Quello che si può riassumere, in sintesi, nella scena in cui la donna incita le due nipoti (sì, c'è pure una sorella, inutile ed accessoria come chiunque altro), per puro sollazzo, ad urlare: fintissima (lei, le bambine, la direzione) e irritante.
Che poi della evoluzione del personaggio interpretato da Ambra Angiolini - gestita in modo approssimativo -, così come degli altri spunti o della storia (brutalmente: assurdo traslarla ai giorni nostri facendo finta di niente), in fin dei conti non interessi granché, è solo il risultato dell'ora e mezza scarsa di visione scarsa e scocciante.

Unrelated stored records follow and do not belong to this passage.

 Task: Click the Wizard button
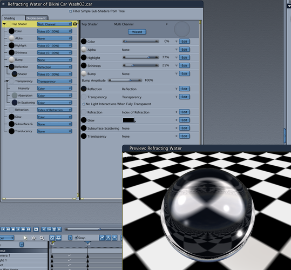point(137,32)
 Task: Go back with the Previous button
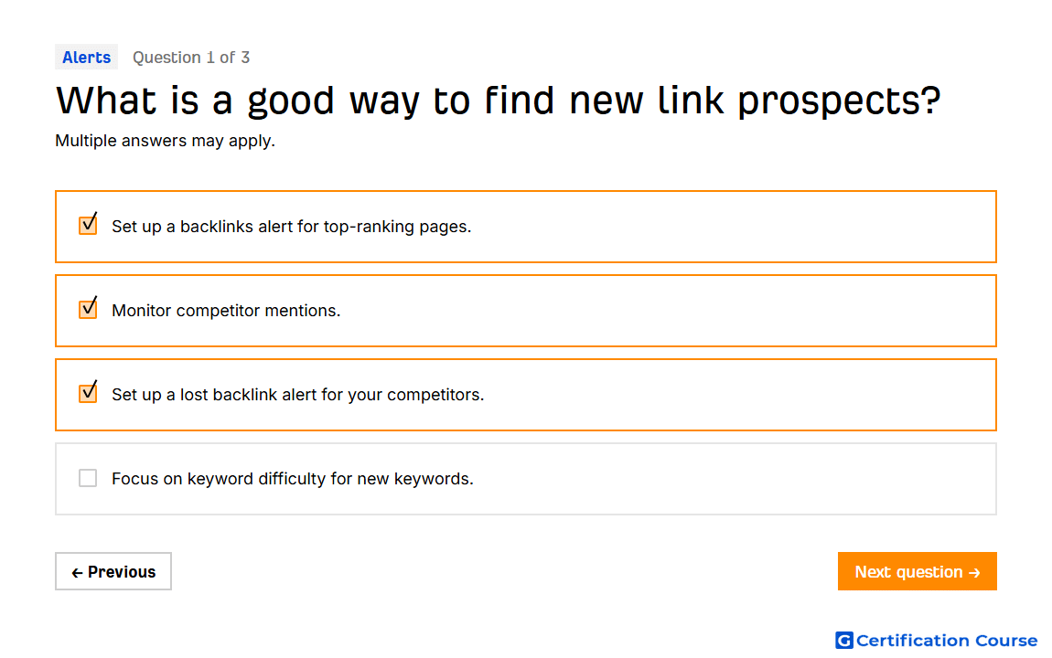(113, 571)
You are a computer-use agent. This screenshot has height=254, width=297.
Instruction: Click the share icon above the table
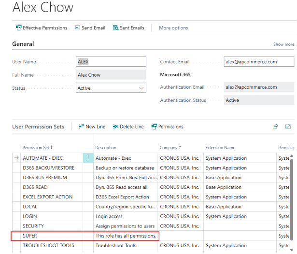tap(275, 127)
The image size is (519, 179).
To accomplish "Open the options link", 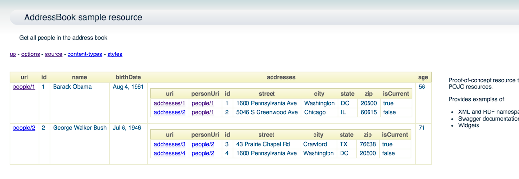I will pyautogui.click(x=30, y=54).
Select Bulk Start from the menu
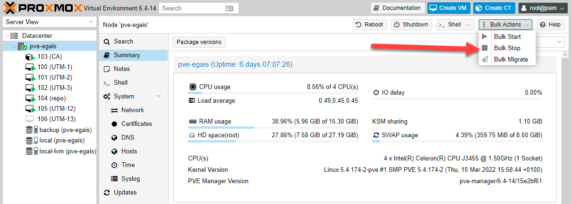571x204 pixels. (507, 36)
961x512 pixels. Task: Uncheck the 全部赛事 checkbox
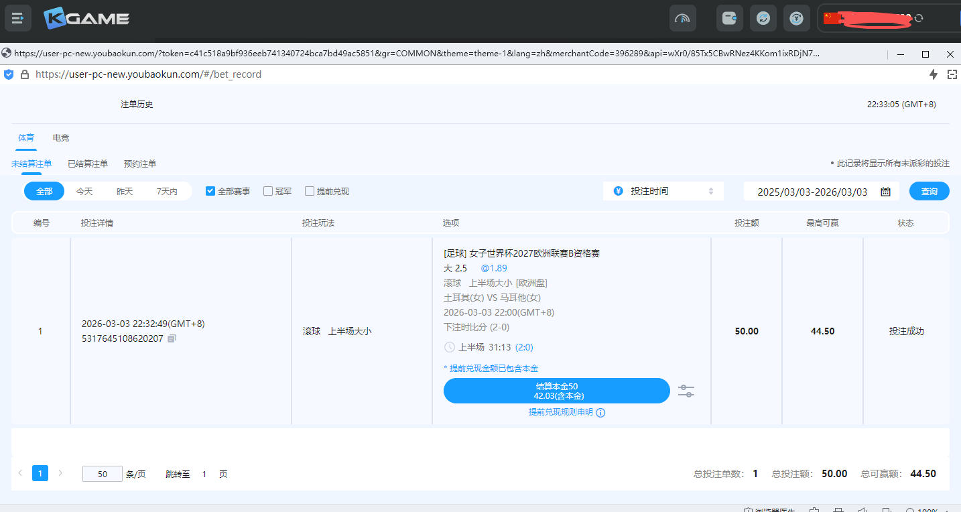tap(210, 191)
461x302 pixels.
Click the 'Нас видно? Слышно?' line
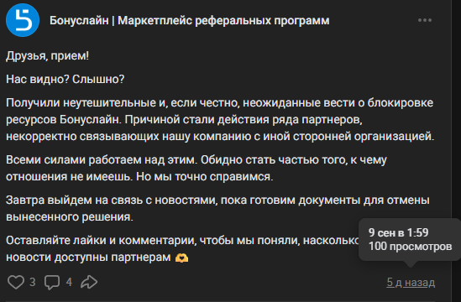[x=65, y=79]
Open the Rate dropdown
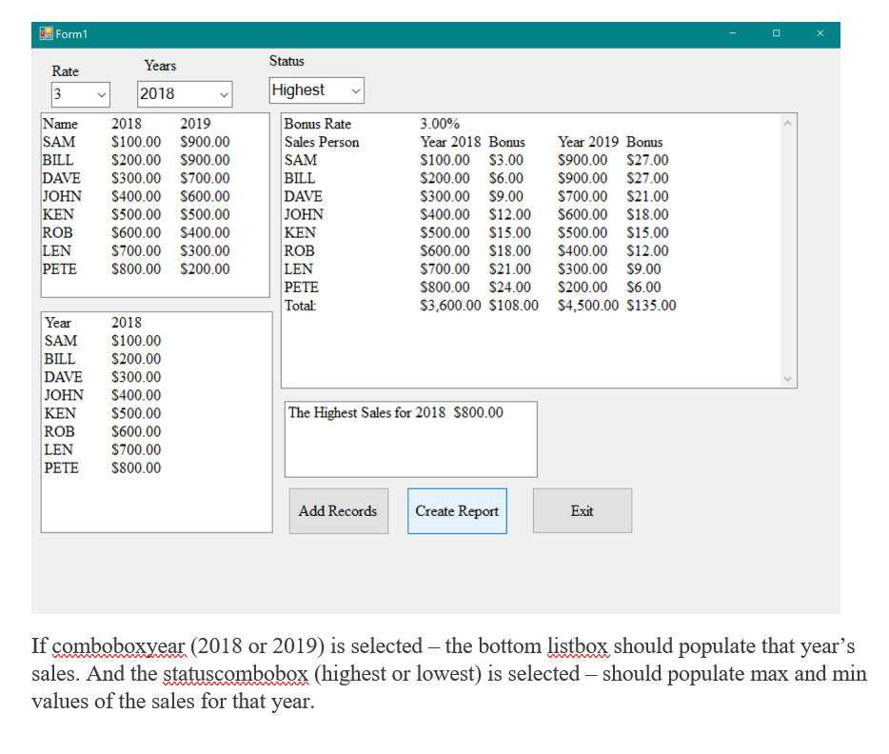Viewport: 889px width, 754px height. (x=101, y=94)
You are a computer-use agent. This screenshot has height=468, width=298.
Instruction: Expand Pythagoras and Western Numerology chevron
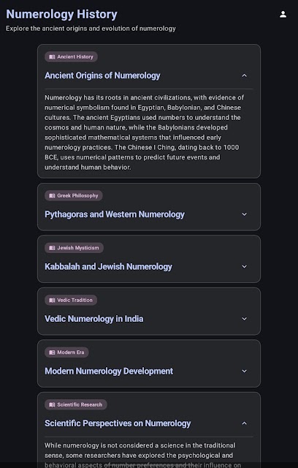click(245, 214)
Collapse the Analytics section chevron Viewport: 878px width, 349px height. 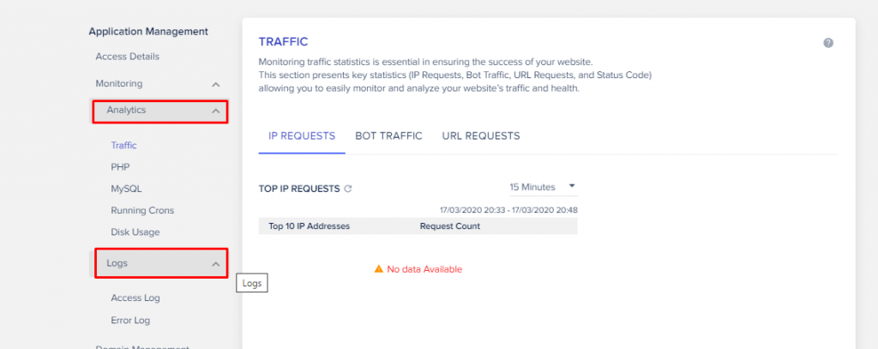(x=216, y=111)
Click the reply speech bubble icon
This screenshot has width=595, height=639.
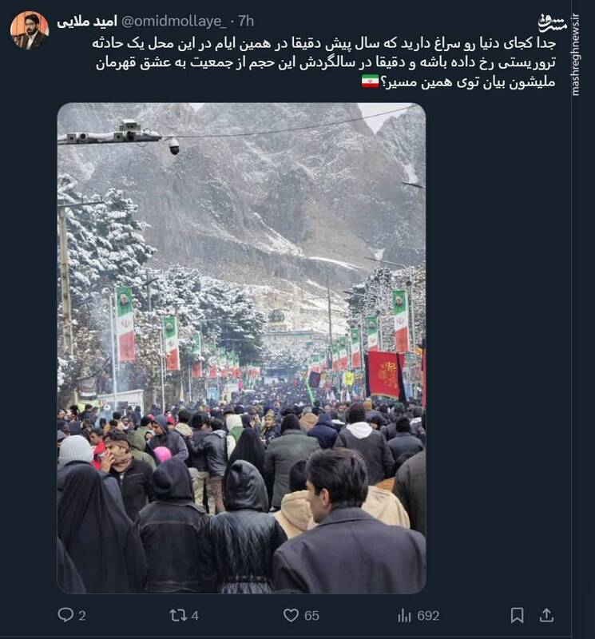pyautogui.click(x=65, y=614)
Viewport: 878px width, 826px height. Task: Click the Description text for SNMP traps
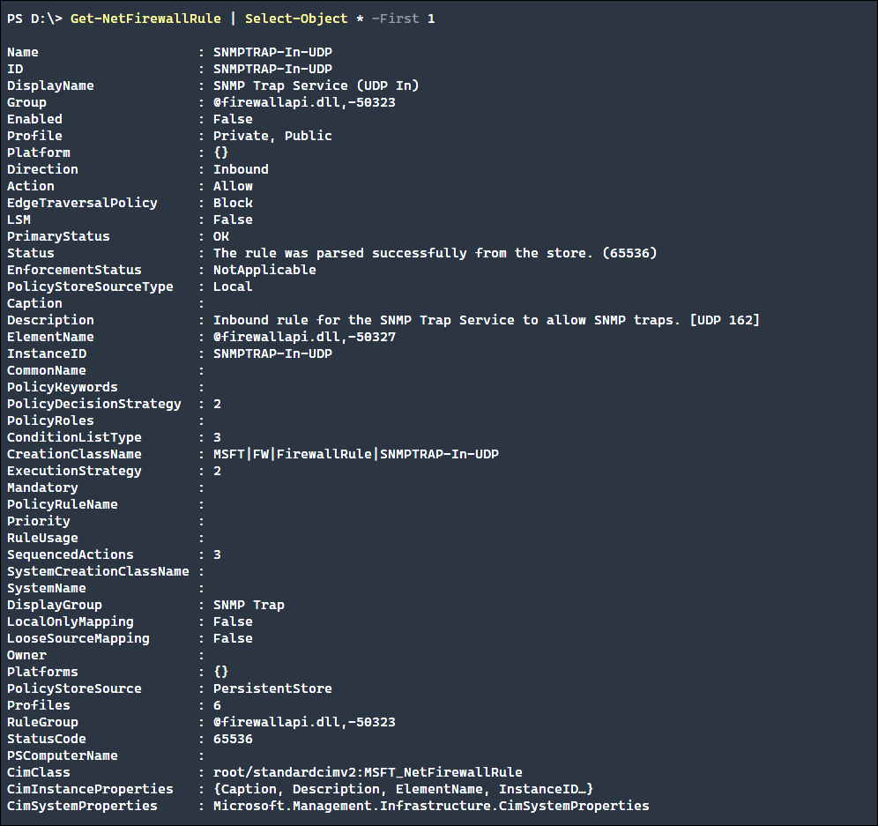[x=486, y=320]
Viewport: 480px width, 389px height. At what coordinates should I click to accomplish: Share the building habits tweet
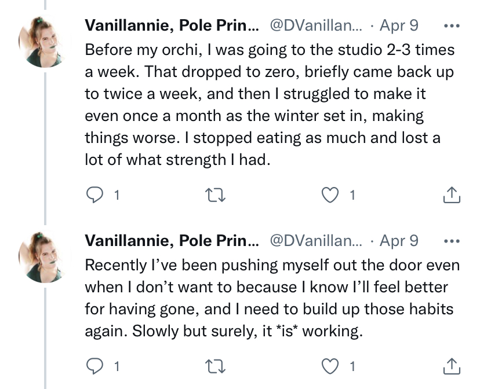click(x=452, y=366)
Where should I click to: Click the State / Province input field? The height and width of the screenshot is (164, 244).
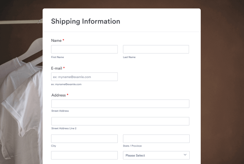click(x=156, y=139)
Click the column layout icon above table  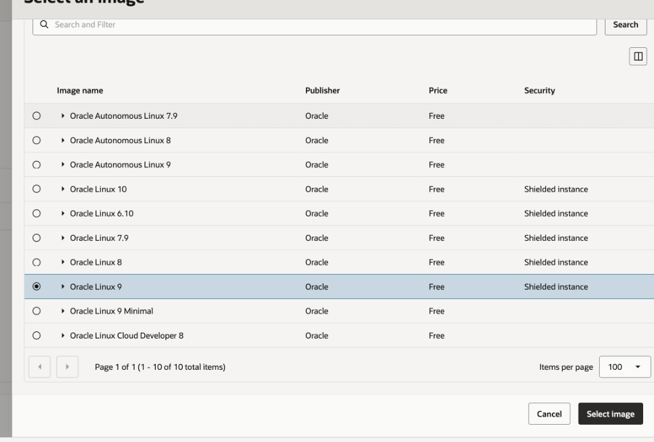point(637,56)
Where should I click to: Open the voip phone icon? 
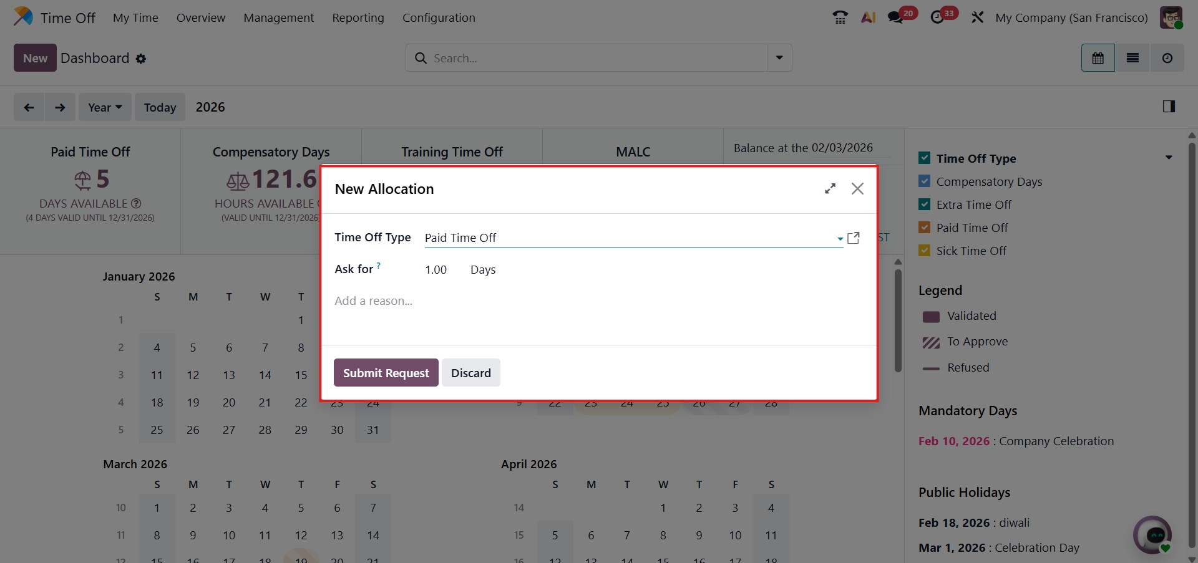pos(840,17)
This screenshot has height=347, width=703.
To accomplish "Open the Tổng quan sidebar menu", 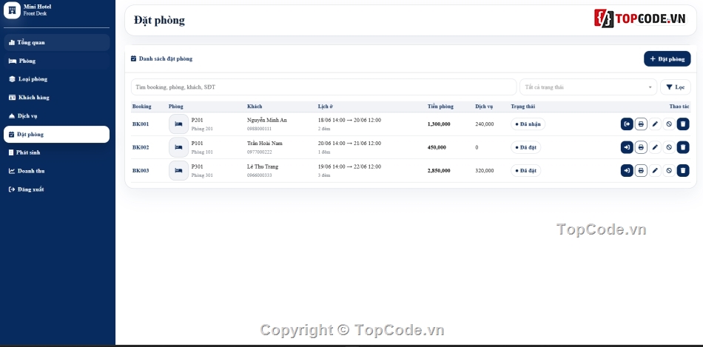I will [x=56, y=43].
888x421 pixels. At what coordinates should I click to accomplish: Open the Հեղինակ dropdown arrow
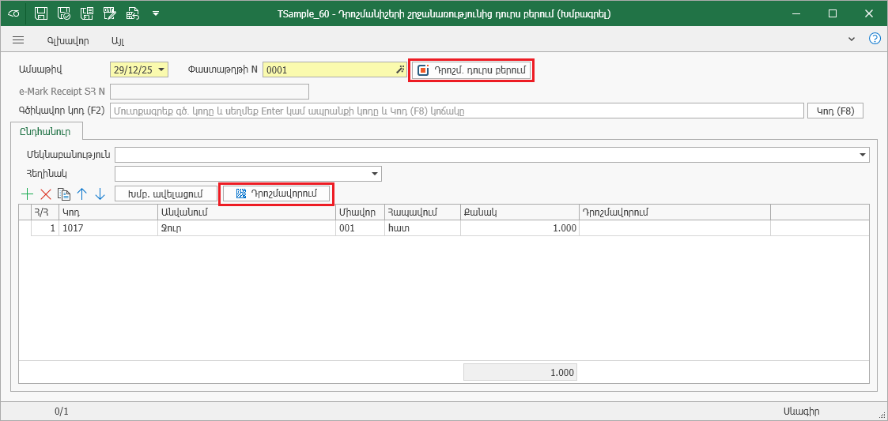[375, 174]
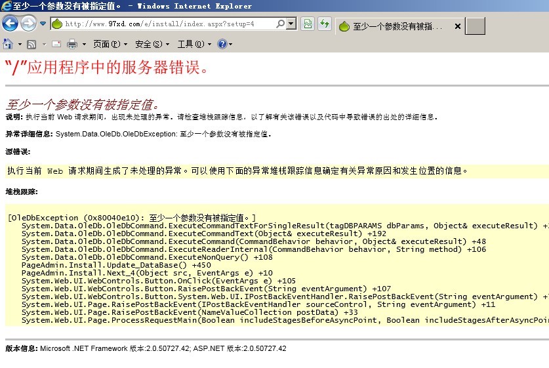549x368 pixels.
Task: Click the RSS feeds icon
Action: click(31, 45)
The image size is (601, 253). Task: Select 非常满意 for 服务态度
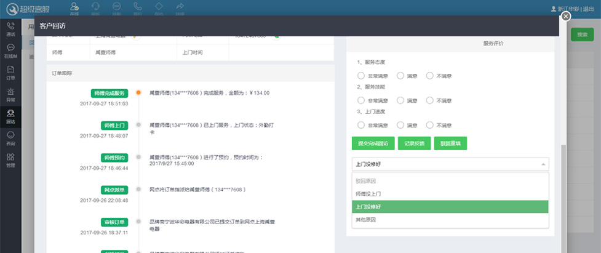click(x=361, y=76)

Michele Placido, che ritaglia per sé il ruolo del maresciallo dei carabinieri che (non) raccoglie la denuncia della donna, sbaglia tutto: copione, messa in scena, attori (compreso lo spreco d'una Valeria Solarino incomprensibilmente in disparte), senso dell'opera, destinatari e "morale". La scelta è un film vecchio (dentro, fuori, in superficie, e tutt'attorno), sconclusionato e inutile nonché sgradevole.
L'unica scelta possibile, alla fine, è alzarsi di scatto dalla poltroncina e abbandonare il buio della sala e farsi accarezzare dalla confortevole luce del sole (e della ragione).